- _PROMPT_:
Rewrite all of the data below with every instance of "Viewport" switched to "Display", leaving everything else unchanged.

- _RECORDS FOR THE TASK_:

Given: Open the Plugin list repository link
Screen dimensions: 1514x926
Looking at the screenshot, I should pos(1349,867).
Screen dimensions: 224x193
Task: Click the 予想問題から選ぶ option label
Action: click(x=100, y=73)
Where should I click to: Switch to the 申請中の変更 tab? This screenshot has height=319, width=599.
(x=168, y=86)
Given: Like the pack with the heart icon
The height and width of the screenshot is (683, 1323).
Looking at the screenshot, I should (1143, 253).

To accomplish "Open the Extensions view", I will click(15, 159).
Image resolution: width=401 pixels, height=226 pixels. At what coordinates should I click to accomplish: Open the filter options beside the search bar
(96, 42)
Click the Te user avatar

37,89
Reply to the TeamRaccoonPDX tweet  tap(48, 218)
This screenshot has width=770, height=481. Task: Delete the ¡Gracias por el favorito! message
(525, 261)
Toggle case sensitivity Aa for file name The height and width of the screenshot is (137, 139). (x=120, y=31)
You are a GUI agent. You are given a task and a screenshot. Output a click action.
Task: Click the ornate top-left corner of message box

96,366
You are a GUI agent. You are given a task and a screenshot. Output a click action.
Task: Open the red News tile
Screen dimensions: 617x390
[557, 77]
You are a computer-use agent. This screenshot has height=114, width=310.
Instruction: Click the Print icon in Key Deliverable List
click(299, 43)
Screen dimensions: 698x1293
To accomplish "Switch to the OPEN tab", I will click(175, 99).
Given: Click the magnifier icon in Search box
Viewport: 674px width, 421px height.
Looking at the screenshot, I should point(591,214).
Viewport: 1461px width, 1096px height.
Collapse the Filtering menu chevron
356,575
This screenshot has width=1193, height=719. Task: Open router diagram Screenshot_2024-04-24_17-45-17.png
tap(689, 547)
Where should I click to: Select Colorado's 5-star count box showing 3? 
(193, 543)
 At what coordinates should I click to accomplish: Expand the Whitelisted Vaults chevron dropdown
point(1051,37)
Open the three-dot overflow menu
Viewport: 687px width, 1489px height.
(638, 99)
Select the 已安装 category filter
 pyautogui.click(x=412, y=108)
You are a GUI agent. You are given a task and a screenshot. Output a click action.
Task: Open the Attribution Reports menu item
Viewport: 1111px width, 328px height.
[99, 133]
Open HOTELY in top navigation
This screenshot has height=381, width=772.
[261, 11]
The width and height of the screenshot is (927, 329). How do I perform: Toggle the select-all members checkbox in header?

- _CORRECT RESULT_:
Given: Open the Plugin list repository link
Screen dimensions: 1514x926
Looking at the screenshot, I should pos(1349,867).
Screen dimensions: 224x193
Task: Click the 予想問題から選ぶ option label
Action: click(x=100, y=73)
Where should I click to: Switch to the 申請中の変更 tab? This screenshot has height=319, width=599.
(x=168, y=86)
Given: Like the pack with the heart icon
The height and width of the screenshot is (683, 1323).
Looking at the screenshot, I should (1143, 253).

To accomplish "Open the Extensions view", I will click(15, 159).
Image resolution: width=401 pixels, height=226 pixels. At what coordinates should I click to accomplish: Open the filter options beside the search bar
(96, 42)
Click the Te user avatar

37,89
Reply to the TeamRaccoonPDX tweet  tap(48, 218)
This screenshot has width=770, height=481. Task: Delete the ¡Gracias por el favorito! message
(525, 261)
Toggle case sensitivity Aa for file name The height and width of the screenshot is (137, 139). (x=120, y=31)
You are a GUI agent. You are given a task and a screenshot. Output a click action.
Task: Click the ornate top-left corner of message box

96,366
You are a GUI agent. You are given a task and a screenshot. Output a click action.
Task: Open the red News tile
Screen dimensions: 617x390
[557, 77]
You are a computer-use agent. This screenshot has height=114, width=310.
Instruction: Click the Print icon in Key Deliverable List
click(299, 43)
Screen dimensions: 698x1293
To accomplish "Switch to the OPEN tab", I will click(175, 99).
Given: Click the magnifier icon in Search box
Display: 674px width, 421px height.
Looking at the screenshot, I should point(591,214).
Display: 1461px width, 1096px height.
Collapse the Filtering menu chevron
356,575
This screenshot has width=1193, height=719. Task: Open router diagram Screenshot_2024-04-24_17-45-17.png
tap(689, 547)
Where should I click to: Select Colorado's 5-star count box showing 3? 
(193, 543)
 At what coordinates should I click to accomplish: Expand the Whitelisted Vaults chevron dropdown
point(1051,37)
Open the three-dot overflow menu
Display: 687px width, 1489px height.
(638, 99)
Select the 已安装 category filter
 pyautogui.click(x=412, y=108)
You are a GUI agent. You are given a task and a screenshot. Output a click action.
Task: Open the Attribution Reports menu item
Display: 1111px width, 328px height.
[99, 133]
Open HOTELY in top navigation
This screenshot has height=381, width=772.
[261, 11]
The width and height of the screenshot is (927, 329). How do I perform: Toggle the select-all members checkbox in header?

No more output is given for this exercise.